Teradata Package for R Function Reference | 17.00 - 17.00 - td_text_analyzer_valib - Teradata Package for R

Teradata® Package for R Function Reference

Product
Teradata Package for R
Release Number
17.00
Release Date
July 2021
Content Type
Programming Reference
Publication ID
B700-4007-090K
Language
English (United States)

Description

When working with character data it is useful to determine the data type and what data can be stored in the database. The td_text_analyzer() analyzes character data and distinguishes if the field is a numeric type, date, time, timestamp, or character data and returns two output results, one containing the analysis results and the second one containing the column data type matrix having the progression of data type through the series of steps (mentioned below).

The function runs a series of tests to distinguish what the correct underlying type of each selected column should be.

  1. The first test performed on the column is the MIN and the MAX test. The MIN and MAX values of a column are retrieved from the database and tested to determine what type the values are.

  2. The next test is a sample test which retrieves a small sample of data for each column and again assesses what type they should be.

  3. The next test, extended Numeric analysis, is for fields that were determined to be numeric and it tries to classify them in a more specific category if possible.

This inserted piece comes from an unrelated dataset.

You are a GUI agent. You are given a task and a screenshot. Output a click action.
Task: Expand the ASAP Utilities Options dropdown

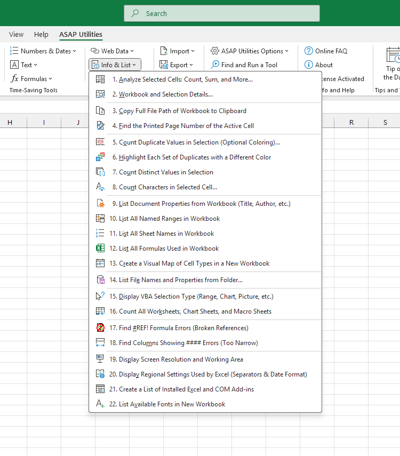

For instance, a column that is considered a FLOAT type after the first two tests might really be a DECIMAL type with 2 decimal places.

  4. In the next test, a date type is validated to make sure all values in that column are truly dates.

  5. If requested, unicode columns are tested to see if they contain only Latin characters. This test is called extended Unicode analysis.


The function can be used on columns of any character data type. Columns of non-character data type are passed along to the output as defined in the input data.
Note:

  • This function is available in Vantage Analytic Library 2.0.0.2 or later.

Usage

td_text_analyzer_valib(data, columns, ...)

Arguments

data

Required Argument.
Specifies the input data to perform text analysis.
Types: tbl_teradata

columns

Required Argument.
Specifies the name(s) of the column(s) to analyze. Occasionally, it can also accept permitted strings to specify all columns, or all character columns.
Permitted Values:

  1. Name(s) of the column(s) in "data".

  2. Pre-defined strings:

    1. 'all' - all columns

    2. 'allcharacter' - all character columns

Types: character OR vector of Strings (character)

...

Specifies other arguments supported by the function as described in the 'Other Arguments' section.

Value

Function returns an object of class "td_text_analyzer_valib" which is a named list containing object of class "tbl_teradata".
Named list members can be referenced directly with the "$" operator using name:

  1. result

  2. data.type.matrix

Other Arguments

exclude.columns

Optional Argument.
Specifies the name(s) of the column(s) to exclude from the analysis, if a column specifier such as 'all', 'allcharacter' is used in the "columns" argument.
Types: character OR vector of Strings (character)

analyze.numerics

Optional Argument.
Specifies whether to process specific numeric types. If TRUE, the function processes numeric types.
Default Value: TRUE
Types: logical

analyze.unicode

Optional Argument.
Specifies whether a column declared to contain Unicode characters actually contains only Latin characters. If TRUE, Unicode analysis is performed.
Default Value: FALSE
Types: logical

Examples

# Notes:
#   1. To execute Vantage Analytic Library functions, set option 
#      'val.install.location' to the database name where Vantage analytic 
#      library functions are installed.
#   2. Datasets used in these examples can be loaded using Vantage Analytic 
#      Library installer.

# Set the option 'val.install.location'.
options(val.install.location = "SYSLIB")

# Get remote data source connection.
con <- td_get_context()$connection

# Create an object of class "tbl_teradata".
df <- tbl(con, "customer")
print(df)

# Example 1: Perform text analysis on all columns with only required 
#            arguments and default values for "analyze.numerics" and 
#            "analyze.unicode" arguments.
obj <- td_text_analyzer_valib(data=df,
                              columns="all")

# Print the results.
print(obj$result)
print(obj$data.type.matrix)

# Example 2: Perform text analysis, including numeric and unicode analysis, 
#            on columns 'cust_id', 'gender' and 'marital_status'.
obj <- td_text_analyzer_valib(data=df,
                              columns=c("cust_id","gender","marital_status"),
                              analyze.numerics=TRUE,
                              analyze.unicode=TRUE)

# Print the results.
print(obj$result)
print(obj$data.type.matrix)